练习目标 | 请筛选下面的记录，把含有字符串“icon”的每一行都抄出来。注意区分大小写。

[目标位置记录]
----------------

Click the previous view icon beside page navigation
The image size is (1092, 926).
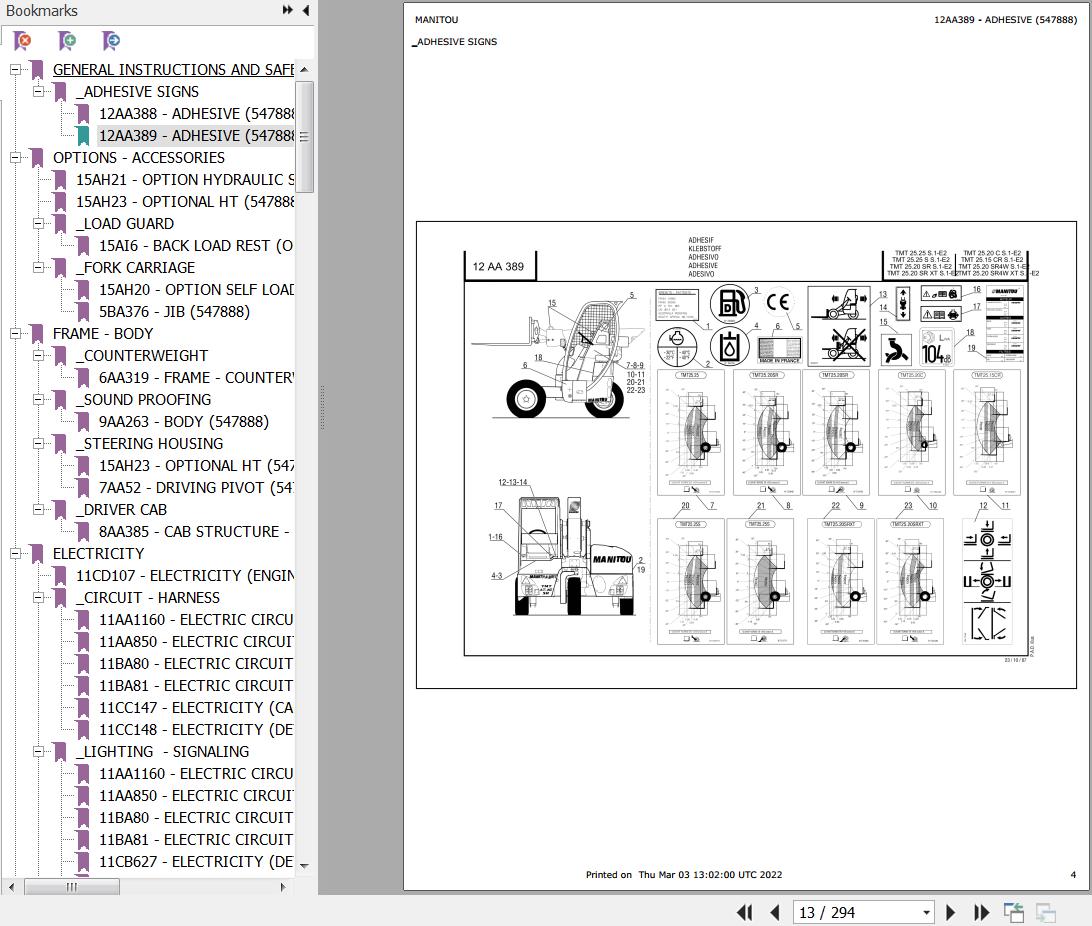[1014, 912]
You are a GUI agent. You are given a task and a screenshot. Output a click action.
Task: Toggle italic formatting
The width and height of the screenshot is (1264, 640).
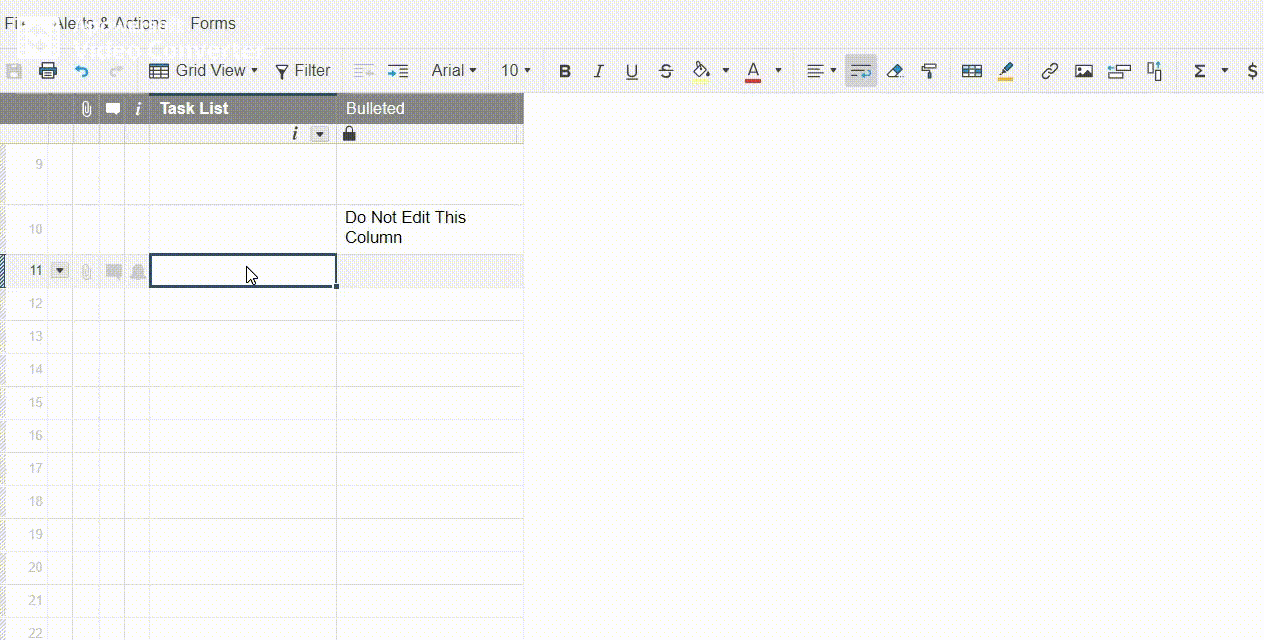[x=598, y=70]
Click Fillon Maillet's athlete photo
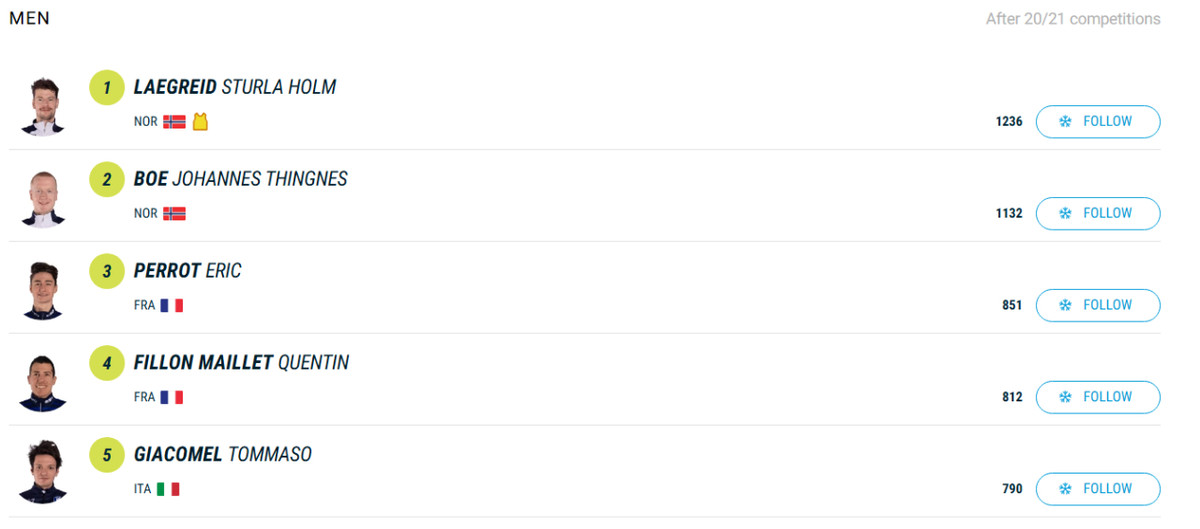Viewport: 1200px width, 529px height. point(42,382)
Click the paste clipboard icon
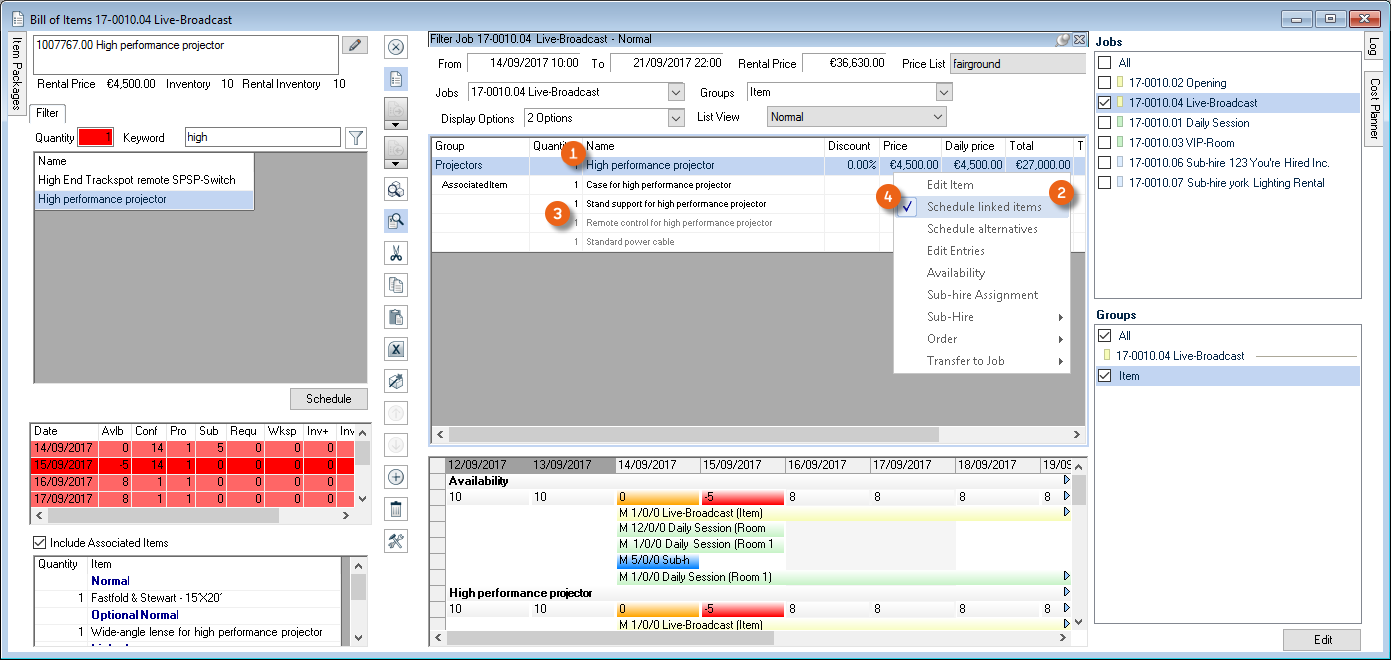Viewport: 1391px width, 660px height. pos(395,317)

----------------

正确答案 |
Click the previous view icon beside page navigation
Click the paste clipboard icon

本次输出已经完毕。